My ride continued on. At this point in the race I was about 30 miles in. I was mostly riding alone as the fast front of the pack were long gone and the rear of the pack was significantly behind me. Every once in awhile I would catch a glimpse of someone out in front of me. I would catch up to them on the downhill and lose them again on the flats. The bigger tires were definitely beneficial for bombing down every decent. It ultimately was how I was able to finally pass a guy I had been leap frogging for what seemed like forever. First aid station came and went. I had plenty of water and snacks and felt strong so I chose to skip it.

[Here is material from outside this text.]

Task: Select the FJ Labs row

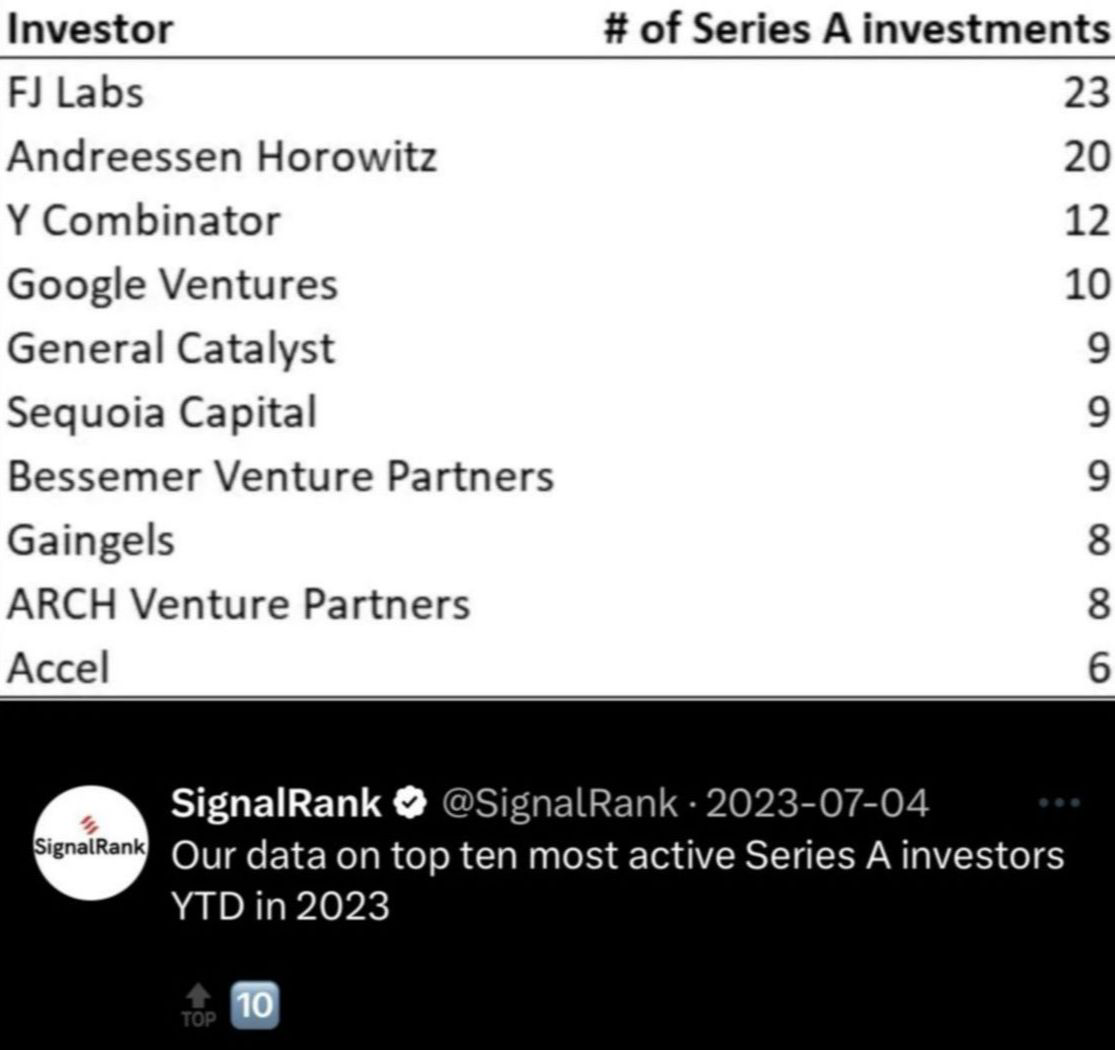Action: pyautogui.click(x=558, y=93)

Around mile 40 is when my brain started to wonder how will I do from this point on since I will now be going further than ever before with each passing mile. I also knew I had one more decent climb to contend with before the rest of the course would be downhill and running out flat in the last handful of miles. The climb finally came and it was a doozy. Lactic acid had been accumulating in my legs and it was getting harder for me to turn the pedals. I noticed a guy in front of me stand to pedal occasionally. Not wanting to burn more energy I decided not to do the same but just kept turning my pedals ever so slowly. Finally I couldn’t take it. I stood up and went to a harder gear and pushed down hard. Much to my surprise it actually made my legs feel better. For the rest of the final climb I often went to that strategy pushing a little harder and clearing my legs so I could last for the final 10-15 miles. I slowly gained more ground with each pedal stroke.

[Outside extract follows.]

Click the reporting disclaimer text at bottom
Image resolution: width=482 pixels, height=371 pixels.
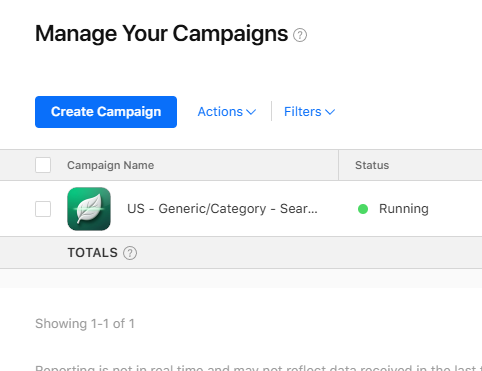tap(258, 368)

I finally approached the second and last aid station around mile 55. I had noticed my snacks were out and I was down to my third and last water bottle. There was only about 7-8 miles left to go (official course mileage was just shy of 63 miles). Do I stop? Do I risk having the guy I worked hard to finally pass catch me again? I rolled up and asked the volunteers if there was anything salty available. I figured that is what I needed most to push me to the end. “Pickles or chips?!?” came a response. PICKLES!!! My eyes lit up. I grabbed a pickle spear and it disappeared into my belly in a nanosecond. Before I rolled away I snatched a second one and savored that salty treat. Heck, I almost grabbed the jar to drink all the pickle juice!
That was enough to spur me on. I set off to the finish line pushing harder and faster because I knew I was going to make it. I was going to FINISH! I felt strong enough! Start smart, finish fast. Do your work. Those were my mantras. It’s also what I’ve learned from my all my training and from my friend JayP and his wife Tracey. I crossed the finish line 63 miles at 5 hours 30 minutes and 37.4 seconds. I thought it was going to take me longer so I was absolutely thrilled to finish with that time. I placed 11th out of 22 women and 48th overall (out of 88).
For my first endurance event I felt very successful on a lot of levels. I came away having learned some valuable lessons that I can carry forward on my continuing journey. I really enjoyed JayP’s event as he is an incredible person that puts his heart and soul into creating this amazing Pursuit for riders of all backgrounds/levels.
Can’t wait to toe the line at Fat Pursuit 60k in two more months!